Kennis en kunde verbinden

Wat ook meespeelt is de beeldvorming in de maatschappij over ouderenzorg. Ciska ziet voor VVT-organisaties en hbo-scholen kansen om hier samen iets aan te doen. “(Honours)docenten, accountmanagers en het MT van hbo-V-opleidingen hebben ieder enorm veel ervaring en expertise. Door die allemaal met elkaar te verbinden, kun je samenwerken aan verbetering van de randvoorwaarden en processen binnen de VVT-organisatie. Naarmate het onderlinge vertrouwen groeit, is er veel winst te behalen. De lijntjes worden korter en mensen weten elkaar sneller te vinden in verbetervraagstukken en ambities”, aldus Ciska.

Illustratie actielijn

Voorbeelden hiervan zijn het ouderenzorg lectoraat Verpleegkundige Intramurale Zorg (VIA) in Leiden. Studenten en docenten werken hier samen met VVT-medewerkers aan onder meer verbetering van het imago, inzet naar expertise en kunnen, en een culturele omslag in denken. Ook de Hogeschool van Amsterdam (HvA) werkt samen met VVT-organisaties. Binnen het promotieonderzoek van Margriet van Iersel richten studenten en docenten zich op de positionering en inzet van hbo-verpleegkundigen in de wijk.

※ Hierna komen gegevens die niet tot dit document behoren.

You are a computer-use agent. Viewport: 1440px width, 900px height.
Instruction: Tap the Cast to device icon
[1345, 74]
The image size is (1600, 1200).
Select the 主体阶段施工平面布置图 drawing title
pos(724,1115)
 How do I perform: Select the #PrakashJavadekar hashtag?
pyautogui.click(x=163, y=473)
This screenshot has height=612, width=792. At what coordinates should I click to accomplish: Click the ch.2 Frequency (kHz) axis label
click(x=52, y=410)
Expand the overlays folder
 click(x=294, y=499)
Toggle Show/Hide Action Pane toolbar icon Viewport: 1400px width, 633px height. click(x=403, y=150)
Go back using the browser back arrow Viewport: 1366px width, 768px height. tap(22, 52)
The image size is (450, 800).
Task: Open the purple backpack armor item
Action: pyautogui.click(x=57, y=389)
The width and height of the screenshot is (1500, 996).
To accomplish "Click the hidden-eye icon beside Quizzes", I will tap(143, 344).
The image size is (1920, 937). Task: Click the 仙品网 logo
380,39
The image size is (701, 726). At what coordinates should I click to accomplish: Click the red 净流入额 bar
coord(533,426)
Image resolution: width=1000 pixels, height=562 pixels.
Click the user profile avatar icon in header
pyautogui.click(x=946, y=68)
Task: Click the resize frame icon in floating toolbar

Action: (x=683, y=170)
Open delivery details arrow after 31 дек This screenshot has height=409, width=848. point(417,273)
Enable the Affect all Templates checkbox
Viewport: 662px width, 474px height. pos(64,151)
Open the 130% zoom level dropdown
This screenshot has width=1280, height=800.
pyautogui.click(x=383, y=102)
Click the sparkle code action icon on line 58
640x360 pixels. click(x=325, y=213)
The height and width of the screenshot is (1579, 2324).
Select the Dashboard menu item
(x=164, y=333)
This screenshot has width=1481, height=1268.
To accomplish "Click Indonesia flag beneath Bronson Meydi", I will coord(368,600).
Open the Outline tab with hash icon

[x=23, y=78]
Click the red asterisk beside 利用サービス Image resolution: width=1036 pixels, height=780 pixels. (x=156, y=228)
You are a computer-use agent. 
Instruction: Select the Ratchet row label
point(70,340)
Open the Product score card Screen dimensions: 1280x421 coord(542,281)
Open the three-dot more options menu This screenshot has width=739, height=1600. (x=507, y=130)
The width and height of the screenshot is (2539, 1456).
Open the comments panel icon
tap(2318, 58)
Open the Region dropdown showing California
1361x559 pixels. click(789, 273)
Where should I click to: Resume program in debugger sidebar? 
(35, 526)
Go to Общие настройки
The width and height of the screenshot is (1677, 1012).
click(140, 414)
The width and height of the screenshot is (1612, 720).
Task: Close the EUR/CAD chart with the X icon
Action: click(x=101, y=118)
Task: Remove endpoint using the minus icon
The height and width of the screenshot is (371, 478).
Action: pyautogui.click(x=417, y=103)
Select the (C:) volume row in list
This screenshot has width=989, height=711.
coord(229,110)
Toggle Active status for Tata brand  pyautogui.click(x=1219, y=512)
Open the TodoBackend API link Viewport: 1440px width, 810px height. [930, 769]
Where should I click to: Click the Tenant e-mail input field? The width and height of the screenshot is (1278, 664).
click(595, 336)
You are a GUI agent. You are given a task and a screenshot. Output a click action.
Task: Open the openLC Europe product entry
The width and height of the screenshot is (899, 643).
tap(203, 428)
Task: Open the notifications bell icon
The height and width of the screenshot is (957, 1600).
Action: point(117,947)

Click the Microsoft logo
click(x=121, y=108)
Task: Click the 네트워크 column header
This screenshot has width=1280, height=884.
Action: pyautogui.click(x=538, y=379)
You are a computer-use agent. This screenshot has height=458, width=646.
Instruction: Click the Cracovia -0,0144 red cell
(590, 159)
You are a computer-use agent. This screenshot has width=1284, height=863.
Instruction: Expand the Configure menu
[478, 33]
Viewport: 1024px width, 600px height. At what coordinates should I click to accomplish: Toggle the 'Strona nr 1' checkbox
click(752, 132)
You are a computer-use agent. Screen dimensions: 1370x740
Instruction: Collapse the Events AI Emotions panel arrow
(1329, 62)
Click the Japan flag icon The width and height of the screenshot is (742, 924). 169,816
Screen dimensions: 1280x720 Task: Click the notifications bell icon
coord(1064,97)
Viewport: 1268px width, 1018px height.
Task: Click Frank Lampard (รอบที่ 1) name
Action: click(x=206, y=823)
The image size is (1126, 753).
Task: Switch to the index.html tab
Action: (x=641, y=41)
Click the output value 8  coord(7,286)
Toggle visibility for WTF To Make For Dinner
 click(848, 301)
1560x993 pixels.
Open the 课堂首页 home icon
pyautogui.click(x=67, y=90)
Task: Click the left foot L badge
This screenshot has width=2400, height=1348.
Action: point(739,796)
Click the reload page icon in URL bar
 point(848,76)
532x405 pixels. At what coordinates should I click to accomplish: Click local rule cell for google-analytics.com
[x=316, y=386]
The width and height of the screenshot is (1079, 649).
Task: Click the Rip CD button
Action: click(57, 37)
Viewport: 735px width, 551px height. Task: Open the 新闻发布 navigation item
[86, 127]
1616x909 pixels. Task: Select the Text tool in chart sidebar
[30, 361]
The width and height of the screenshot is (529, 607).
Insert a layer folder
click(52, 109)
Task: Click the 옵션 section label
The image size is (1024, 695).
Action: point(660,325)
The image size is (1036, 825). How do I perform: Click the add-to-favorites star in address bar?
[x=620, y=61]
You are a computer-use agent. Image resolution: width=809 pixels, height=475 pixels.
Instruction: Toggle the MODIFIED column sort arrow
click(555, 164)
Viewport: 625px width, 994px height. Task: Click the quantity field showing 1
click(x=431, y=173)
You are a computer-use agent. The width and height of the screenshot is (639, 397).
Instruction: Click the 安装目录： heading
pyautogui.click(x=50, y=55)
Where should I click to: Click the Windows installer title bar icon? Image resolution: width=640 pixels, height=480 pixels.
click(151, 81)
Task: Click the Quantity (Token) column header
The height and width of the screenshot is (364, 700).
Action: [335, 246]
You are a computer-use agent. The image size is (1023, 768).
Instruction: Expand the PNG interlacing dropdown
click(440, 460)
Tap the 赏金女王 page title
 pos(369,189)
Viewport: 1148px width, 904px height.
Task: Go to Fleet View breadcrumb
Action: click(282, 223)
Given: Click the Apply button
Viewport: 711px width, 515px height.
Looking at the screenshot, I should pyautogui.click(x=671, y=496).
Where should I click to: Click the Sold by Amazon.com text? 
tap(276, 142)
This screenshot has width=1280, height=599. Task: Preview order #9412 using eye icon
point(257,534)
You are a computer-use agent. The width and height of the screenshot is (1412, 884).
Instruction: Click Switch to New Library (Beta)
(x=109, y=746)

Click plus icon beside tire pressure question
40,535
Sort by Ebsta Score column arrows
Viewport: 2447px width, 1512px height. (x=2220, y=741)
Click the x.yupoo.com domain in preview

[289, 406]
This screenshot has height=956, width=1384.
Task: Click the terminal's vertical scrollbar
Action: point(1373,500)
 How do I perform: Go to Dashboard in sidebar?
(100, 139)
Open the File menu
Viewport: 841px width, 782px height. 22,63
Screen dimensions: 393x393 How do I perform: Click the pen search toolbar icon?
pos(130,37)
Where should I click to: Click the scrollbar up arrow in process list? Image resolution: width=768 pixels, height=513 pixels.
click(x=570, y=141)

Kennis en visie ontwikkelen

Volgens Ciska is kennis en visie op de inzet en onboarding van hbo(+) professionals nodig. En daaruit voortvloeiende strategie- en beleidsvorming. Het promotieonderzoek van Ramona Backhaus (Maastricht UMC) laat dit volgens haar goed zien. “VVT-organisaties die serieus werk maken van een visie en beleid ten behoeve hbo-professionals, blijken succesvoller in het aantrekken én behouden van deze doelgroep. VVT-organisaties die dit nalaten hebben grote moeite om hbo-professionals te werven, laat staan binnen te houden.”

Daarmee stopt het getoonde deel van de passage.